### Условие задачи 1
Перечислите все фамилии исследователей вместе с инициалами, которые названы в первом абзаце текста о датировке сражения при Карахармане.
### Условие задачи 2
Ответьте по тексту о датировке сражения при Карахармане:
(a) Сколько донцов участвовало в осенней экспедиции и на скольких стругах?
(b) Какой дате по старому стилю соответствует 6 августа 1625 г. у Р. Леваковича?
(c) Сколько времени, по словам Мустафы Наймы, капудан-паша поджидал казаков в устье Днепра?

### Источник
....................
В.М. Пудавов относит сражение к осени, так как совершенно путает рассматриваемый поход с уже упоминавшейся отдельной осенней экспедицией запорожцев, которых исчисляли в 10 тыс. человек на 300 чайках, и донцов, которых было 1300 человек на 27 стругах. У Н.А. Смирнова, ссылающегося на Й. фон Хаммера, сражение произошло вскоре после того, как капудан-паша в сентябре прибыл к устью Днепра. И.В. Цинкайзен думает, что битва состоялась в июле, и за ним следуют С. Рудницкий и М.А. Алекберли, не уточняющие, однако, стиль летосчисления и, ествественно, не указывающие чисел месяца.

Между тем, на наш взгляд, дата сражения поддается точному определению. Ф. де Сези сообщает о битве с запозданием, уже по возвращении турецкого флота в Стамбул, в письме от 5 октября (25 сентября) 1625 г., но о сражении рассказано в известиях английского посольства от 30 июля (9 августа) того же года. Следовательно, битва при Карахармане произошла перед 30 июля и, видимо, незадолго до этого числа, учитывая обычную оперативность информации Т. Роу.

Совершенно точно дату сражения называет Р. Левакович — 6 августа 1625 г., и поскольку она дана по григорианскому календарю, это, соответственно, будет 27 июля старого стиля. Полагаем, что названную дату можно принять за действительную на основании следующих соображений.

Во-первых, она не только не противоречит, но и согласуется с информацией известий посольства Т. Роу от 30 июля.

Во-вторых, она в принципе соответствует информации Мустафы Наймы. Турецкий хронист говорит, что капудан-паша поджидал в устье Днепра возвращения казаков, ушедших к Трабзону, полтора месяца. Если к 12 июня, когда Т. Роу сообщал об отданном флоту приказе выйти в Черное море, прибавить полтора месяца, то получится приблизительно 27 июля, как раз дата сражения по Р. Леваковичу.

В-третьих, у Й. фон Хаммера в связи с тем, что он посчитал Ураза-байрам за Курбан-байрам, события сдвинуты по времени примерно на три месяца. Если, согласно хаммеровскому тексту, сражение произошло около начала ноября, то, отняв от этой даты три месяца, мы снова получаем приблизительно 27 июля (6 августа).
....................
### Записанные данные
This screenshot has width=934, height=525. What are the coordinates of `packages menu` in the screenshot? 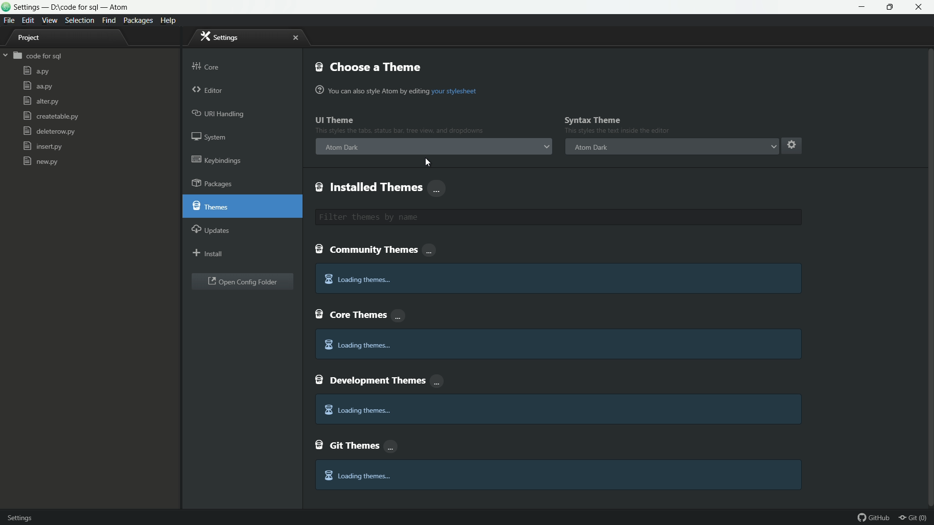 It's located at (139, 21).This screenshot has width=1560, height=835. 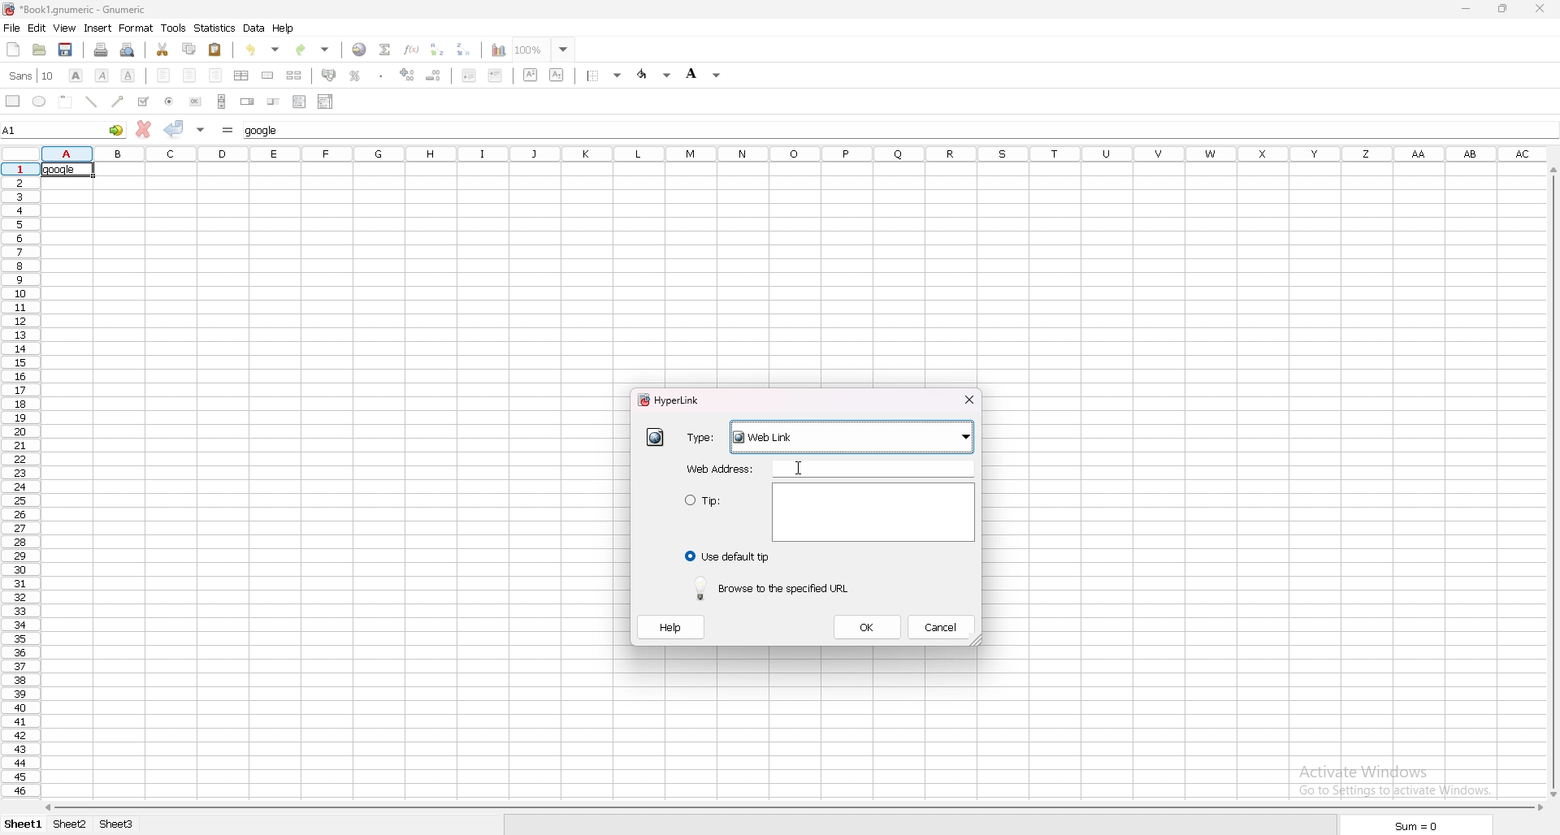 What do you see at coordinates (197, 102) in the screenshot?
I see `button` at bounding box center [197, 102].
....................
### Полный ответ 1
В.М. Пудавов, Н.А. Смирнов, Й. фон Хаммер, И.В. Цинкайзен, С. Рудницкий, М.А. Алекберли.

### Полный ответ 2
(a) 1300 человек на 27 стругах.
(b) 27 июля.
(c) Полтора месяца.